In the course of aging sour beers, things can go awry. These brew dudes don’t think that should ruin everything. When you put that much time into a beer, it would be a big letdown to pour it down the sink. The beer that was known to us as the “2 year old” was a little off. Watch this video to learn more about how I added fruit to this beer and saved it from a death down the drain.
Why This Beer Needed Saving
In 2017, I had 15 gallons of beer to blend into one gueuze. These volume was attained by brewing one the same day of the year for three years.
After evaluating the beers, we felt like the beer that was two years old at the time was not great. The majority of the blend came from the other beers.

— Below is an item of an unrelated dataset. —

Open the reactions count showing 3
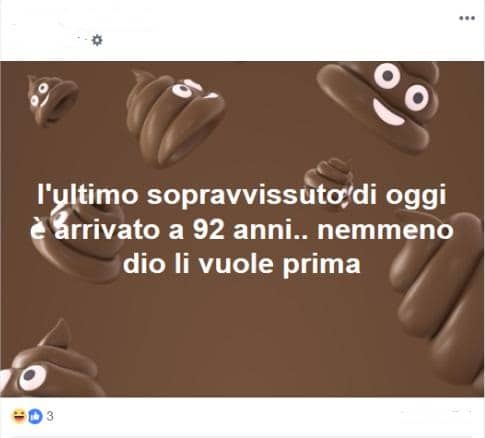 click(x=50, y=416)
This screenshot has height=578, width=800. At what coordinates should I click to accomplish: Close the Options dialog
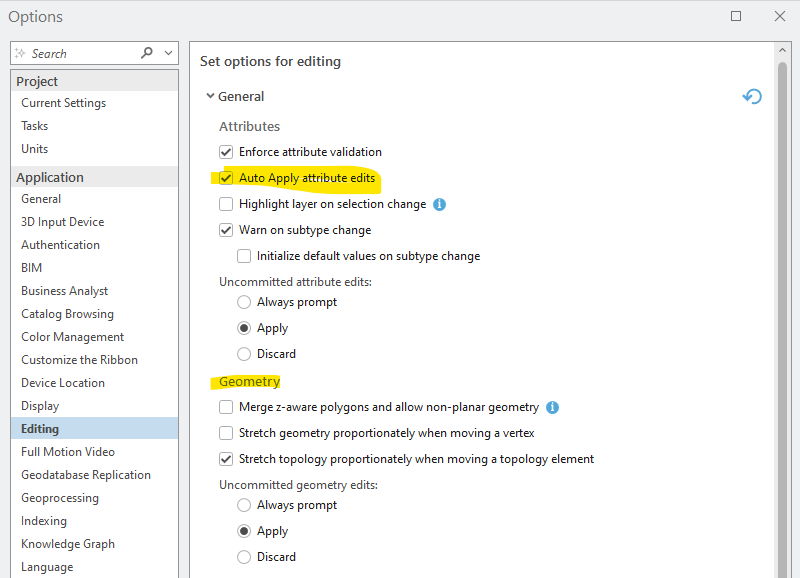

The two year old was put back into the dark corner of my basement until I had an idea of what to do with it.
To save this beer, I had to add fruit to it. I debated what kind of fruit to use – raspberries were in the running – but in the end, I decided to use cherries.

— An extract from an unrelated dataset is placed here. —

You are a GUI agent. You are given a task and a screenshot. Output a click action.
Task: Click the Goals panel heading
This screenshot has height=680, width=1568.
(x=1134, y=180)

Cherries and Everything Else I Added To This Beer
I typically use frozen fruit as the additions to my beers and this time around was no exception. I bought a thre pound bag of frozen cherries – a blend of sour and black cherries. Then, I added the contents of a couple of 32 ounce bottles of 100% “Just Tart” cherry juice from the R.W. Knudsen Family company.
Then, because I was getting creative or bored or both, I added 8 ounces of French oak cubes (medium toast) and two split-down-the-middle vanilla beans.
After all these additions were made, the beer sat for 9 months before I made plans to bottle it up.
When I tasted the beer, it wasn’t “cherry” enough so I added half of a bottle of pure cherry extract to push that flavor note forward.
At bottling, I added 230 grams of corn sugar boiled in 2 cups of water for 15 minutes. I then added one packet of CBC-1 Cask & Bottle Conditioning Yeast properly re-hydrated.
Here’s what Mike thought about this beer.
Lots of acidic notes on the notes. The C02 was pushing a lot of sour notes.
Cherry/berry notes on the nose with caramel and woody notes.
The taste was full of deep, mahogany fruity taste with some sour cherry notes. He got some subtle wheat cracker taste.
I am glad I was able to save this beer. It made for a great Kriek beer.